The main problem is Dunkin’ Donuts’ misrepresentation of the items on their menu. It may be just butter, but it’s not fair to the customers who aren’t getting what they asked for.
Not only are they not getting their correct orders, but Dunkin’ Donuts has been lying right to their faces about it.
Back in 2013, a Dunkin’ Donuts spokeswoman explained why the restaurants frequently use a vegetable spread, which is more like a chemical substitution. Due to food safety reasons, Dunkin’ Donuts does not allow their butter to be stored at room temperature, even though room temperature is necessary for butter to “be easily spread onto a bagel or pastry,” she told the Globe.
Instead, Dunkin’ Donuts frequently serves butter packets on the side of a bagel or pastry, so that the employees themselves aren’t responsible for spreading it. She also stated, “the vegetable spread is generally used if the employee applies the topping.”

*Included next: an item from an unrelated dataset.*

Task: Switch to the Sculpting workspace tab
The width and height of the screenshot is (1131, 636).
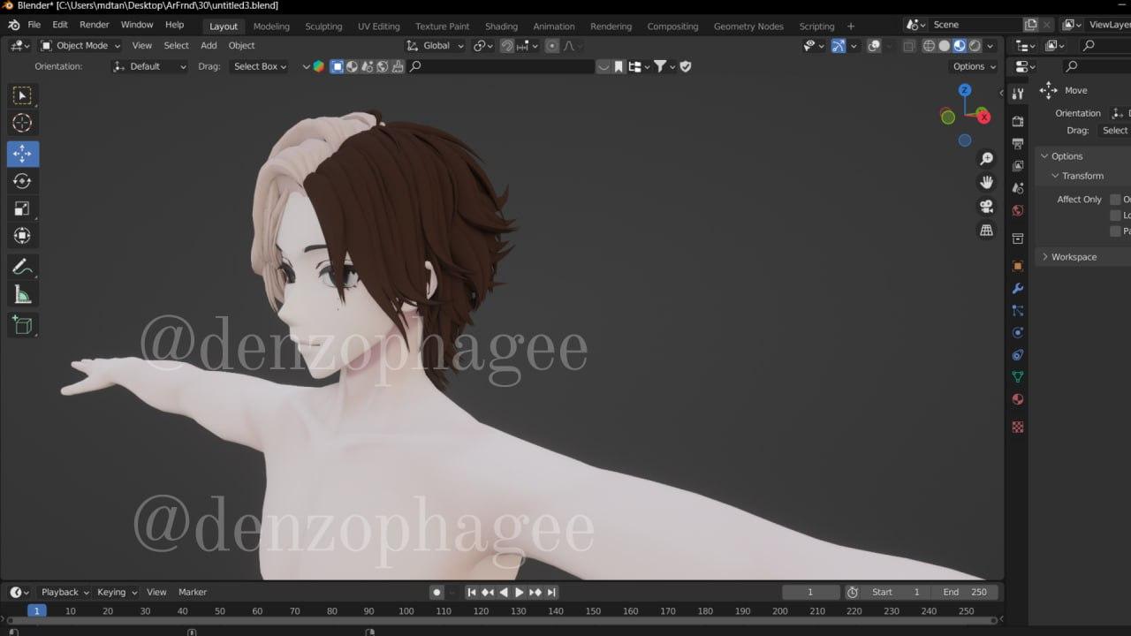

This answer is not satisfying, nor was it sufficient for Mr. Polanik. In fact, I’m confused and almost angry that my sausage, egg, and cheese has vegetable spread instead of butter.

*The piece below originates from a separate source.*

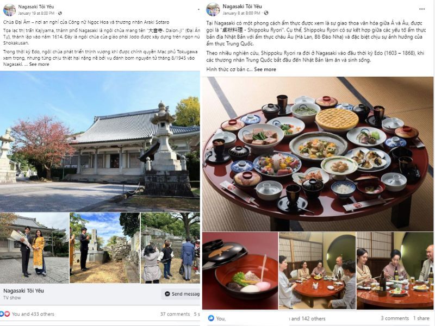Open three-dot options menu on right post
This screenshot has height=326, width=435.
[x=422, y=9]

If I’m going to waste my calories on a Dunkin’ Donuts breakfast sandwich, I want to go all in. Plus, I’d much rather have real butter than a nasty chemical substitute.

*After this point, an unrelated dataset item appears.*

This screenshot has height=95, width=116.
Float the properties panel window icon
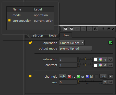[x=109, y=29]
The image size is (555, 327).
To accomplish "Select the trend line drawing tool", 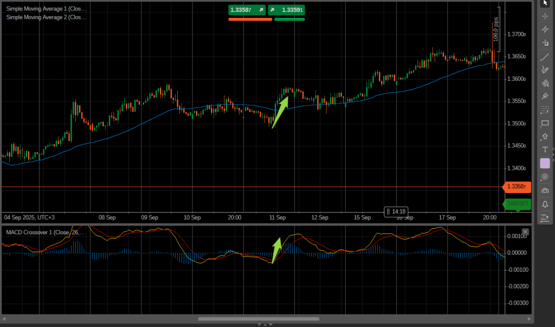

Regardless, the principle of the matter is that Mr. Polanik felt deceived when he found out that he wasn’t receiving what he ordered.
I agree with his lawyer, who claimed that if something is misrepresented to you, it should be corrected. He also added, “[Mr. Polanik] just prefers butter for a number of reasons.”
I hope that, if nothing else, this lawsuit pushes Dunkin’ Donuts, and perhaps other restaurants who deceive their customers, to change their practices.
Today, it’s just butter, but some other misrepresentation of an item could pose a major health risk to a customer.
I respect Mr. Polanik for putting himself out there like this.
I just almost wish I thought of it first.